● **Your instructions**: Transcribe every record verbatim.

★ ★ ★ ★ ★

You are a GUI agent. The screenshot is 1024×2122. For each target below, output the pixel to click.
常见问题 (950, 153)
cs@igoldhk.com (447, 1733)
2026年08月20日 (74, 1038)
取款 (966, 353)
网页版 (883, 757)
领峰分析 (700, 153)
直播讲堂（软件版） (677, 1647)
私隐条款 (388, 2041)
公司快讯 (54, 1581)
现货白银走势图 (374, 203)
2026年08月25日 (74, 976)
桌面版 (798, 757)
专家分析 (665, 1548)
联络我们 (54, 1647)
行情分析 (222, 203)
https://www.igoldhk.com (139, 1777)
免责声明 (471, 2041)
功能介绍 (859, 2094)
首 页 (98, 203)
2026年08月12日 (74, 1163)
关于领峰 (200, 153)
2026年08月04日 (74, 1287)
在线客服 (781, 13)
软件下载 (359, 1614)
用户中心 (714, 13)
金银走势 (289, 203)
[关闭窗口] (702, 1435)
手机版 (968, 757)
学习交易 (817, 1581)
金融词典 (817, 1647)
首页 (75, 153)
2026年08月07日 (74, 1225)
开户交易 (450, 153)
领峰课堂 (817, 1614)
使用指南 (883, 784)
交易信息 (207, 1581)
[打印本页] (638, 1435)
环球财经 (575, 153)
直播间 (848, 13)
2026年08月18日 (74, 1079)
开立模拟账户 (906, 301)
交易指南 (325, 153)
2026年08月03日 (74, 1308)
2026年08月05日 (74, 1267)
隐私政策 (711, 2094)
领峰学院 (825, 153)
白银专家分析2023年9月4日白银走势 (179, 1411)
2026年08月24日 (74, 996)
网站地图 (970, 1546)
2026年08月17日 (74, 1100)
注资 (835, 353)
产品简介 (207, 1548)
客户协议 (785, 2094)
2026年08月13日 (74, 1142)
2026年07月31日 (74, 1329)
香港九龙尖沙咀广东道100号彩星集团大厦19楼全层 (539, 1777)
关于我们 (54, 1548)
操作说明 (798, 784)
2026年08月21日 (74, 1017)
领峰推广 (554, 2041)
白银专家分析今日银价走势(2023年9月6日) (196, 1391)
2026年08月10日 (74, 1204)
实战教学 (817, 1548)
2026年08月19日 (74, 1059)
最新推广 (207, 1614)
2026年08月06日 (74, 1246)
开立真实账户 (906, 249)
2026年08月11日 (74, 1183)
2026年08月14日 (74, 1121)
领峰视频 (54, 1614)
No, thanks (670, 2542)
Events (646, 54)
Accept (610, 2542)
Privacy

★ ★ ★ ★ ★

● **Written answer**:
You are a GUI agent. The screenshot is 1024×2122. For each target below, output the pixel to click.
常见问题 (950, 153)
cs@igoldhk.com (447, 1733)
2026年08月20日 (74, 1038)
取款 (966, 353)
网页版 (883, 757)
领峰分析 (700, 153)
直播讲堂（软件版） (677, 1647)
私隐条款 (388, 2041)
公司快讯 (54, 1581)
现货白银走势图 (374, 203)
2026年08月25日 (74, 976)
桌面版 (798, 757)
专家分析 (665, 1548)
联络我们 (54, 1647)
行情分析 (222, 203)
https://www.igoldhk.com (139, 1777)
免责声明 (471, 2041)
功能介绍 (859, 2094)
首 页 (98, 203)
2026年08月12日 (74, 1163)
关于领峰 (200, 153)
2026年08月04日 (74, 1287)
在线客服 (781, 13)
软件下载 (359, 1614)
用户中心 (714, 13)
金银走势 (289, 203)
[关闭窗口] (702, 1435)
手机版 (968, 757)
学习交易 (817, 1581)
金融词典 (817, 1647)
首页 (75, 153)
2026年08月07日 (74, 1225)
开户交易 (450, 153)
领峰课堂 (817, 1614)
使用指南 (883, 784)
交易信息 (207, 1581)
[打印本页] (638, 1435)
环球财经 (575, 153)
直播间 (848, 13)
2026年08月18日 (74, 1079)
开立模拟账户 (906, 301)
交易指南 (325, 153)
2026年08月03日 (74, 1308)
2026年08月05日 (74, 1267)
隐私政策 (711, 2094)
领峰学院 (825, 153)
白银专家分析2023年9月4日白银走势 (179, 1411)
2026年08月24日 (74, 996)
网站地图 (970, 1546)
2026年08月17日 (74, 1100)
注资 (835, 353)
产品简介 (207, 1548)
客户协议 (785, 2094)
2026年08月13日 (74, 1142)
2026年07月31日 (74, 1329)
香港九龙尖沙咀广东道100号彩星集团大厦19楼全层 (539, 1777)
关于我们 (54, 1548)
操作说明 (798, 784)
2026年08月21日 (74, 1017)
领峰推广 (554, 2041)
白银专家分析今日银价走势(2023年9月6日) (196, 1391)
2026年08月10日 (74, 1204)
实战教学 (817, 1548)
2026年08月19日 (74, 1059)
最新推广 (207, 1614)
2026年08月06日 (74, 1246)
开立真实账户 (906, 249)
2026年08月11日 (74, 1183)
2026年08月14日 (74, 1121)
领峰视频 (54, 1614)
No, thanks (670, 2542)
Events (646, 54)
Accept (610, 2542)
Privacy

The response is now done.